Текст книги "Карамора и другие сказки чёрного таракана"
Автор книги: Казимир Баранцевич
Жанр: Сказки, Детские книги
Возрастные ограничения: +6
сообщить о неприемлемом содержимом
Текущая страница: 3 (всего у книги 12 страниц)
– И ты не боялся их? Ведь, они были такие гордые, надменные!
– Да ведь они ничего не могли сделать! Вот в чем штука! Живые цветы могли отравить меня своим соком, – кто их знает, может быть, он у них был ядовитый, а эти… Я отлично знал, из чего они состоят, и вот как-то случилось, что в доме началась переделка. Хозяева перебрались, а вместо них явились какие-то страшные люди с ведрами, кистями, с целыми мешками извести и подняли такую историю в кухне, что я, давай Бог ноги, удрал в гостиную. В целом доме не оказалось ничего съестного, и мне пришлось голодать. А вы знаете, – голод не тётка! Вот я подобрался к самому сердитому, к Маку, и говорю ему:
– Позволь, пожалуйста, отведать кусочек твоего листика? Ужасно есть хочется!
– Хорошо, – говорит тот, – маленький кусочек можешь!
Съел я кусочек, опять есть захотелось. «Что же, – думаю, – спрашивать опять? Ведь, Мак мне всё равно ничего не может сделать!». Съел весь листок. А потом другой, третий. Объел все листики, добрался до лепестков.
– Ну, – говорит Мак, – ты, кажется, и меня хочешь съесть?
– А что же, – отвечаю – когда сеть хочется, голод ведь – не свой брат!
И съел, как он там меня ни уговаривал.
А когда съел Мак, – добрался до Розы.
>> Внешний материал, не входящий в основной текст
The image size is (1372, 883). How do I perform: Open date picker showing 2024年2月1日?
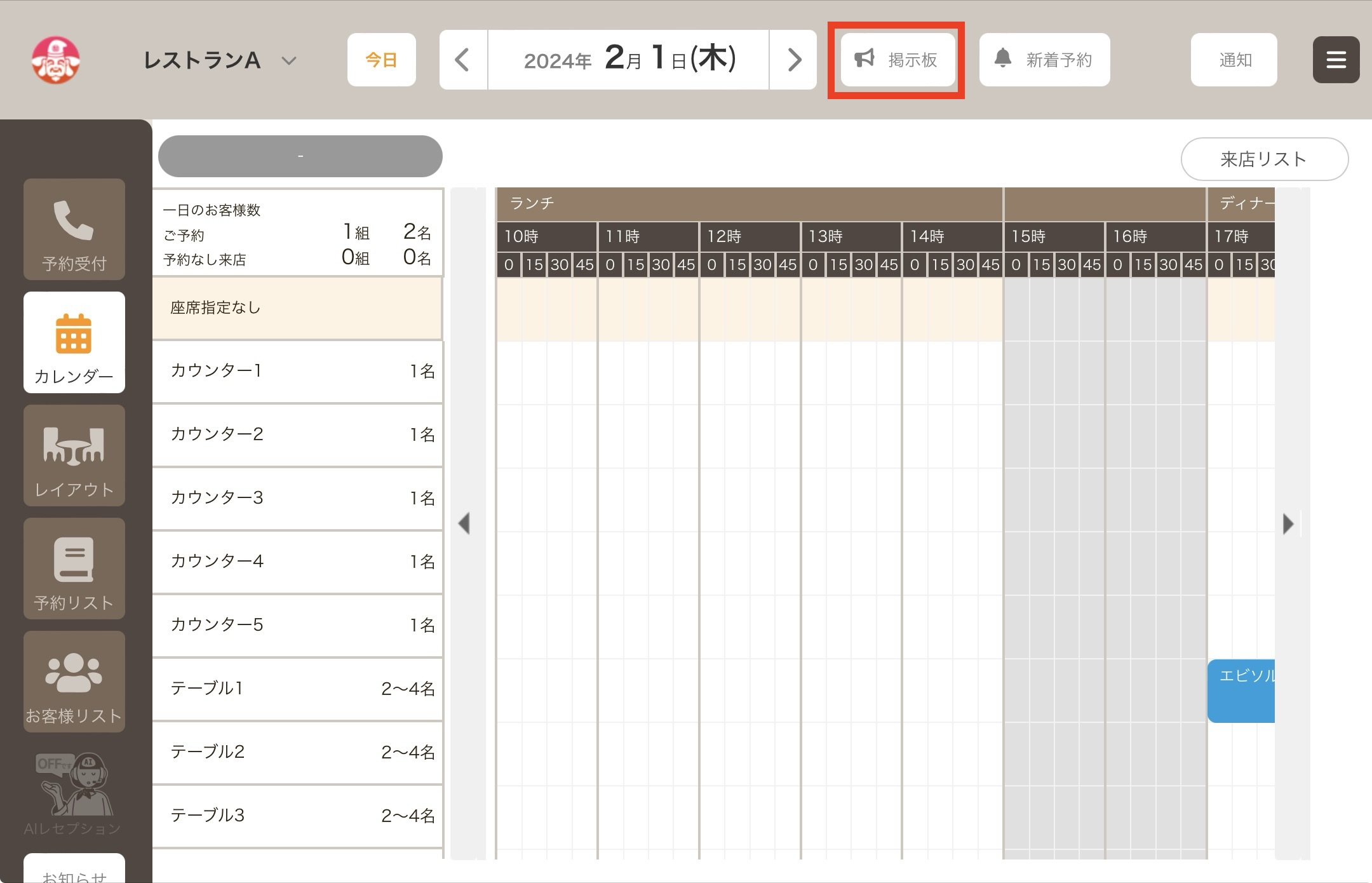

Той тоже не хотелось быть съеденной, да что будешь делать, когда голодно! Так, покуда шли переделки, я все цветы и съел. Хозяева переехали, видят, – остались от них одни тряпки да клочки, и велели выбросить всё в помойную яму.
IV. Дедушкино кресло
В холодную январскую ночь собрались все тараканы в кучку на печи и стали просить известного нам Смельчака рассказать им еще сказку. Когда же их и рассказывать, как не в холодные ночи на тёплой печи? Пригрелись тараканы, усиками пошевеливают, лапками об лапки потирают, смотрят так умильно и просят: «Расскажи да расскажи!»
– Ну, так и быть, – согласился Смельчак, – слушайте! Я вам расскажу сказку про «Дедушкино кресло». Жил я тогда в одном бедном семействе, в маленькой квартирке, состоявшей из двух холодных, сырых комнат и кухни. Комнаты-то, может быть, и не были бы холодными и сырыми, если бы их отапливать, как следует; но чтобы топить – нужны ведь дрова, а чтобы были дрова, – нужны деньги, – такое уж у людей положение, – а где их взять, денег-то! Добывал, сколько мог, отец, работала и доставала мать, однако, семья была так велика, и нужд было так много, что денег на всё не хватало. Мебели в квартире не было почти никакой; пара столов, да нисколько поломанных стульев, вот и всё, если не считать наследства дедушки, – старого, с высокой спинкой, ободранного кресла. Слышал я, рассказывали в семье, что когда-то, очень давно была у них порядочная мебель, только всю ее, понемногу по нужде распродали, осталось это старое кресло, и надо полагать, что осталось оно потому, что его за ветхостью никто не хотел купить.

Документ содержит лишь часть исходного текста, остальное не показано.